How do I cope with just me, myself and I? Lets say I start off by coming up with my lists. I am a list person. Love checking off those to-do items. All the things that I am going to get done. All the things I can accomplish. Lofty goals in hopes that this will occupy my time and make the days fly by. But that backfires. That list starts to loom over my head before I even have it half-way done. All the procrastinated home projects. All the unread books stacked up. All the saved courses in my inbox. I become overwhelmed. Intimidated by my own damn list. Now all I want to do is crawl into bed and stay there.
But I am not built that way. I am a doer. I am a list-maker. I am not a sitter-at-homer. That’s a thing. Shut up… it is so.
So this makes me really think. How does someone like me slow down and just let days tick away without a plan. Without a list. Step one – throw away the list. Done. Step two – get out of bed and do one thing. Whatever I feel like doing. Clean the house. Check. Day 2. Read a book and get some work done. Day 3. Write a blog post. Get the idea?
This is a good exercise for me. Let go of the planning. Let go of my lists and all the pressure that I put on myself to complete those lists. A test to live one day, one hour, at a time. And here’s a kicker… let go of the guilt. Because I am realizing that maybe sometimes, not all the time, but sometimes, this is my motivation. Guilt. Not a sense of accomplishment of getting something done but guilt of not getting something done.
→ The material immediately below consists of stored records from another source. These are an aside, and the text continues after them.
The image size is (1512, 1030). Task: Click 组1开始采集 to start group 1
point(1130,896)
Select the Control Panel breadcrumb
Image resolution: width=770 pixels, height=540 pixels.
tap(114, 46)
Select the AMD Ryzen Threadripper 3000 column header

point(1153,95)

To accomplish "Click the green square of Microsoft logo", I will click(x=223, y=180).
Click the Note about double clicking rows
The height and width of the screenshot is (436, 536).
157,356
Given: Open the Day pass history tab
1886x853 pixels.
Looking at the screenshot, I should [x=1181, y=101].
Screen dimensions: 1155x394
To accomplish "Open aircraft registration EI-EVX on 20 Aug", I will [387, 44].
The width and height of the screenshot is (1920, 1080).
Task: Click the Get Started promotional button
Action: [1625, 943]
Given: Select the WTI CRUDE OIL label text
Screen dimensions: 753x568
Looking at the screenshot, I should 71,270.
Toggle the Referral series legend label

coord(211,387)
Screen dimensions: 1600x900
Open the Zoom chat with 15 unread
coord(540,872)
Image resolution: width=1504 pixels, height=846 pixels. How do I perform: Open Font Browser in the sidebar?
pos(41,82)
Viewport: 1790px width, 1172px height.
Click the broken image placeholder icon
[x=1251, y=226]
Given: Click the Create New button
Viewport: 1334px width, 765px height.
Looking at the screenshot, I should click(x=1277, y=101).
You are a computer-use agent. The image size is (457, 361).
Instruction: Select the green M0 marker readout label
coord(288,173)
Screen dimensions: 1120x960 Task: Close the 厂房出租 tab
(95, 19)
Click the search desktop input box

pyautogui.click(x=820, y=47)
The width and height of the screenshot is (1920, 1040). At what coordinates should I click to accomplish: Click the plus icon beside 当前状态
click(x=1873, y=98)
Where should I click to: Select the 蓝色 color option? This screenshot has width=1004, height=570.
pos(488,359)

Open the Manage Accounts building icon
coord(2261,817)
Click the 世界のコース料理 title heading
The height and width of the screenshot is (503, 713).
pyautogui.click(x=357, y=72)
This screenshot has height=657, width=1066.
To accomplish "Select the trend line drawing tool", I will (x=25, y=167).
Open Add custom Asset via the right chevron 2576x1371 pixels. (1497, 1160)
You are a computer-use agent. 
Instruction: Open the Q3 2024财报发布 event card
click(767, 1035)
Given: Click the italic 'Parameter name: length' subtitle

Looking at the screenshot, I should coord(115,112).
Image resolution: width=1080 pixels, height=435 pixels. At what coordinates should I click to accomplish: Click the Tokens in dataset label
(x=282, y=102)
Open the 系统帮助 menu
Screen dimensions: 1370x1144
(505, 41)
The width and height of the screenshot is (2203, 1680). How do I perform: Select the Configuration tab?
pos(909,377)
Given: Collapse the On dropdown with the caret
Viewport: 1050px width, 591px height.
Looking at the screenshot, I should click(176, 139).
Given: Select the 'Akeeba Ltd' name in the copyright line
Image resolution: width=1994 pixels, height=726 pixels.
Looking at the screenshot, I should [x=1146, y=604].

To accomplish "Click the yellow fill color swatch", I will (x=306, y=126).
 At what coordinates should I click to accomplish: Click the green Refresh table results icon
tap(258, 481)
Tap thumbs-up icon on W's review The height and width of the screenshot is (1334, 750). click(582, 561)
So now I am working on being a sitter-at-homer. Working on not feeling guilty for not having a list. Working on one day at a time. Living in the moment with my own agenda and my own thoughts. I’m not going to lie. I don’t like it. It isn’t me. But I know I can do it. And through this, I know that I am learning something about myself. And that is good. That is always a good thing.
Good things come from living inside and looking out. Something to think about.